LISTED ENTRIES:
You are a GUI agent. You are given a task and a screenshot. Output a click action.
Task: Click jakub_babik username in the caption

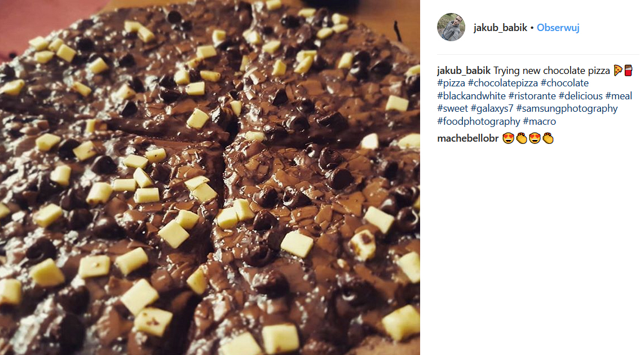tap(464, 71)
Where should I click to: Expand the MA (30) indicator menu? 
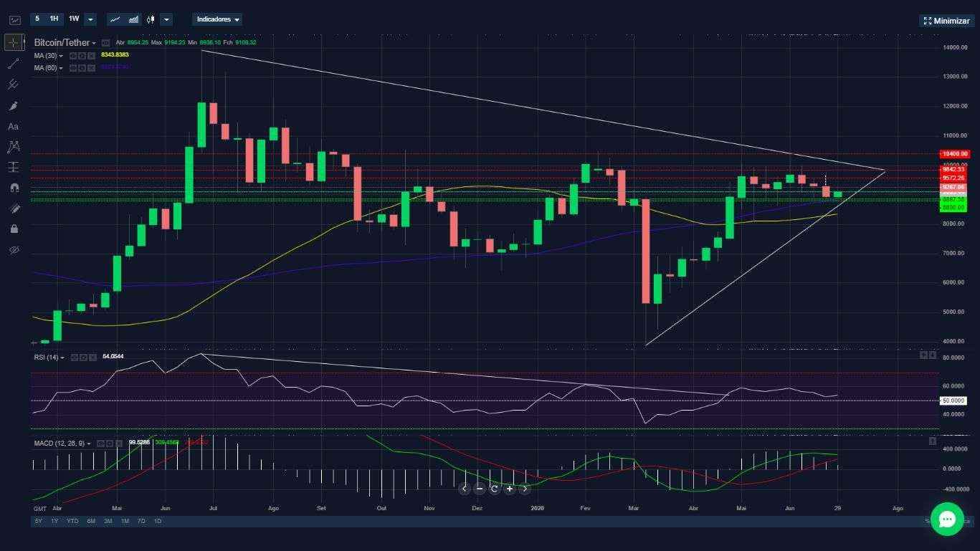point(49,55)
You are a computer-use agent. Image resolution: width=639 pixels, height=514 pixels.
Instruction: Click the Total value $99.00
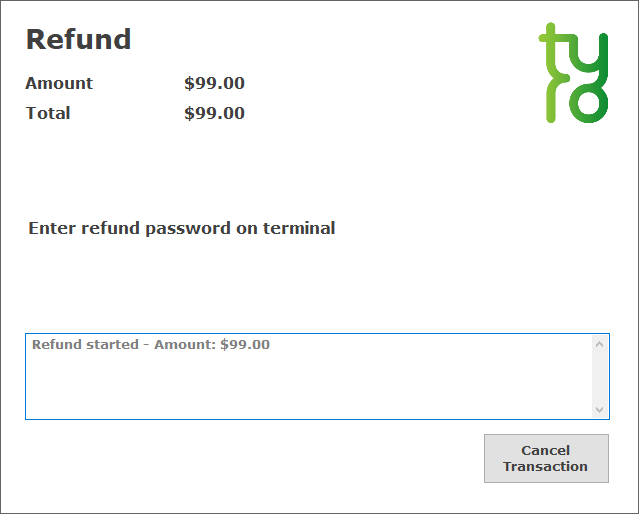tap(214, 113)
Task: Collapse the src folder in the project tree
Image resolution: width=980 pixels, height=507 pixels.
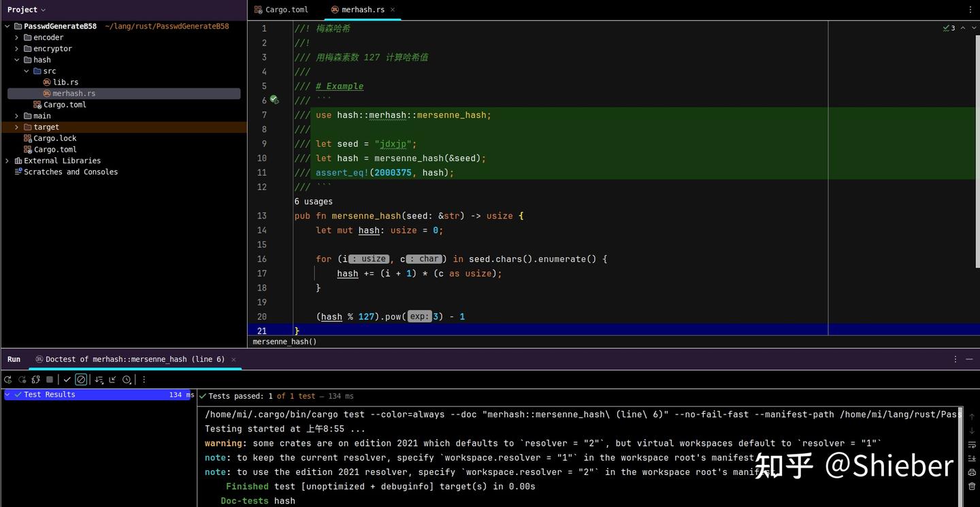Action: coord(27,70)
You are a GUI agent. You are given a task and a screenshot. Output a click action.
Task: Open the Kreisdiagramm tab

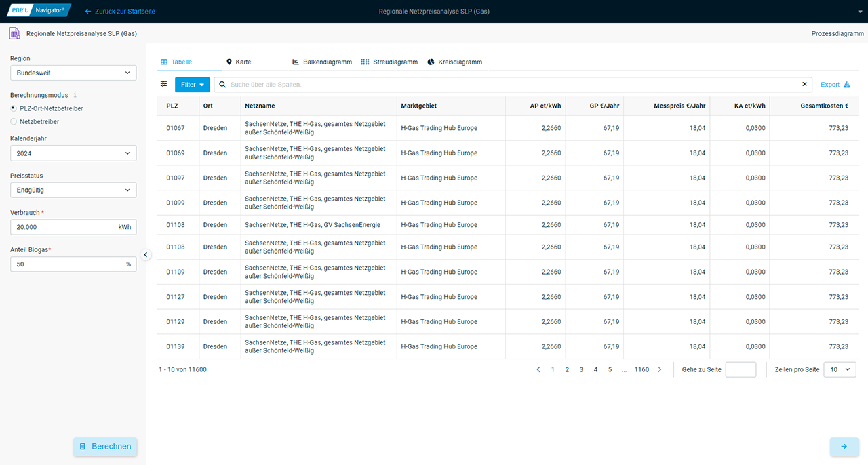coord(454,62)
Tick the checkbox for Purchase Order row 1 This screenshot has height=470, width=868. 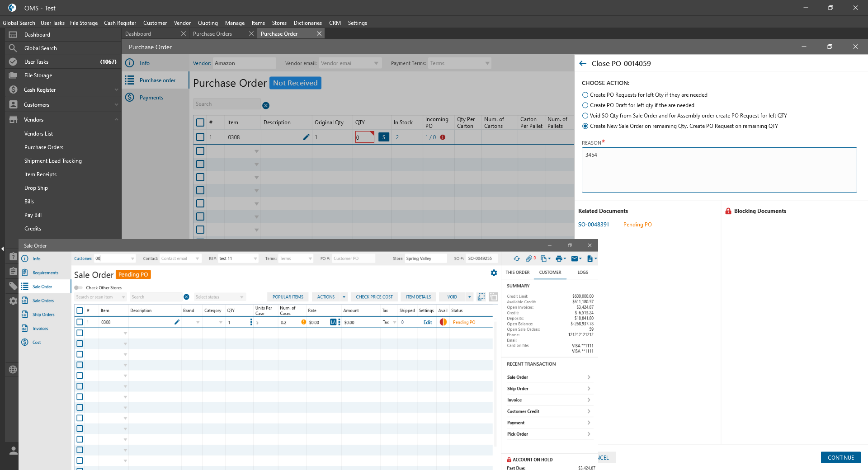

PROBLEM STATEMENT:
All lines from the one containing "Task: Click jakub_babik" through the end of the entries, both ends included, should be written out exactly, with no pictures.

EXERCISE RESULT:
Task: Click jakub_babik username in the caption

tap(464, 71)
Where should I click to: Expand the MA (30) indicator menu? 
point(49,55)
You are a computer-use agent. Image resolution: width=639 pixels, height=514 pixels.
Instruction: Click the Total value $99.00
tap(214, 113)
Task: Collapse the src folder in the project tree
Image resolution: width=980 pixels, height=507 pixels.
Action: coord(27,70)
You are a GUI agent. You are given a task and a screenshot. Output a click action.
Task: Open the Kreisdiagramm tab

coord(454,62)
Tick the checkbox for Purchase Order row 1 This screenshot has height=470, width=868. 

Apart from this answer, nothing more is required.